* Problem description
Rewrite the data below, replacing each occurrence of "Viewport" with "Display" and leaving everything else unchanged.

* Dataset entries
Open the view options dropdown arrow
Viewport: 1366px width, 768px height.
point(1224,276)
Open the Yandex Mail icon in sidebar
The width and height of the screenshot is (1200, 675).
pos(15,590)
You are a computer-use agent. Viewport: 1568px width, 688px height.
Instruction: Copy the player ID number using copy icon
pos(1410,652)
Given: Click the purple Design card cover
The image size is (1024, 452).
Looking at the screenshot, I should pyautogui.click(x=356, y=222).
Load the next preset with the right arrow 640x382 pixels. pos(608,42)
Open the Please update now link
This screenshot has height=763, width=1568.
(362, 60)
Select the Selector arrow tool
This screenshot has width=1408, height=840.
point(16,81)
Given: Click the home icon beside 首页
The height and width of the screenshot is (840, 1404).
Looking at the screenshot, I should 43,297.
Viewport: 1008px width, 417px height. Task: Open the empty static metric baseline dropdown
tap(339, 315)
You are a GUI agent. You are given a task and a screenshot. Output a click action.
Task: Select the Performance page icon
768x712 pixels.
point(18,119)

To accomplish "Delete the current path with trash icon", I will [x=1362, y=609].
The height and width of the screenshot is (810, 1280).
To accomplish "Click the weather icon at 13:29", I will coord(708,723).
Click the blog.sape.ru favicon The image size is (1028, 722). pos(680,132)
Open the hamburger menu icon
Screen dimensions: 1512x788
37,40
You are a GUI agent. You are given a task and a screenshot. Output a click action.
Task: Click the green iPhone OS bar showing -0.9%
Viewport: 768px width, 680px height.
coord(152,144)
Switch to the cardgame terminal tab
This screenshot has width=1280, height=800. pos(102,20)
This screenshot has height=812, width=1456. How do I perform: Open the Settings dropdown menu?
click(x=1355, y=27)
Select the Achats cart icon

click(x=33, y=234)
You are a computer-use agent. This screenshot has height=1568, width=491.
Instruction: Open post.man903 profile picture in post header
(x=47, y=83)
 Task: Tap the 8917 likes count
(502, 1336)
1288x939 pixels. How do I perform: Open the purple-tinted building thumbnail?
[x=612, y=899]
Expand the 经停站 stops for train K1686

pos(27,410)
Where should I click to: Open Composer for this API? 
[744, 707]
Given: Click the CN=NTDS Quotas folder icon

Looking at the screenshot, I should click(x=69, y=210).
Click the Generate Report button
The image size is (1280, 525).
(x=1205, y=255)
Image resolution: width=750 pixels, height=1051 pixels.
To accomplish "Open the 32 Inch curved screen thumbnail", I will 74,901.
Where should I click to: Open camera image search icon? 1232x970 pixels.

* Exercise result
Open the view options dropdown arrow
Display: 1366px width, 768px height.
point(1224,276)
Open the Yandex Mail icon in sidebar
The width and height of the screenshot is (1200, 675).
pos(15,590)
You are a computer-use agent. Display: 1568px width, 688px height.
Instruction: Copy the player ID number using copy icon
pos(1410,652)
Given: Click the purple Design card cover
The image size is (1024, 452).
Looking at the screenshot, I should pyautogui.click(x=356, y=222).
Load the next preset with the right arrow 640x382 pixels. pos(608,42)
Open the Please update now link
This screenshot has height=763, width=1568.
(362, 60)
Select the Selector arrow tool
This screenshot has width=1408, height=840.
point(16,81)
Given: Click the home icon beside 首页
The height and width of the screenshot is (840, 1404).
Looking at the screenshot, I should 43,297.
Display: 1008px width, 417px height. Task: Open the empty static metric baseline dropdown
tap(339, 315)
You are a GUI agent. You are given a task and a screenshot. Output a click action.
Task: Select the Performance page icon
768x712 pixels.
point(18,119)

To accomplish "Delete the current path with trash icon", I will [x=1362, y=609].
The height and width of the screenshot is (810, 1280).
To accomplish "Click the weather icon at 13:29", I will coord(708,723).
Click the blog.sape.ru favicon The image size is (1028, 722). pos(680,132)
Open the hamburger menu icon
Screen dimensions: 1512x788
37,40
You are a GUI agent. You are given a task and a screenshot. Output a click action.
Task: Click the green iPhone OS bar showing -0.9%
Display: 768px width, 680px height.
coord(152,144)
Switch to the cardgame terminal tab
This screenshot has width=1280, height=800. pos(102,20)
This screenshot has height=812, width=1456. How do I perform: Open the Settings dropdown menu?
click(x=1355, y=27)
Select the Achats cart icon

click(x=33, y=234)
You are a computer-use agent. This screenshot has height=1568, width=491.
Instruction: Open post.man903 profile picture in post header
(x=47, y=83)
 Task: Tap the 8917 likes count
(502, 1336)
1288x939 pixels. How do I perform: Open the purple-tinted building thumbnail?
[x=612, y=899]
Expand the 经停站 stops for train K1686

pos(27,410)
Where should I click to: Open Composer for this API? 
[744, 707]
Given: Click the CN=NTDS Quotas folder icon

Looking at the screenshot, I should click(x=69, y=210).
Click the Generate Report button
The image size is (1280, 525).
(x=1205, y=255)
Image resolution: width=750 pixels, height=1051 pixels.
To accomplish "Open the 32 Inch curved screen thumbnail", I will 74,901.
Where should I click to: Open camera image search icon? 1232x970 pixels.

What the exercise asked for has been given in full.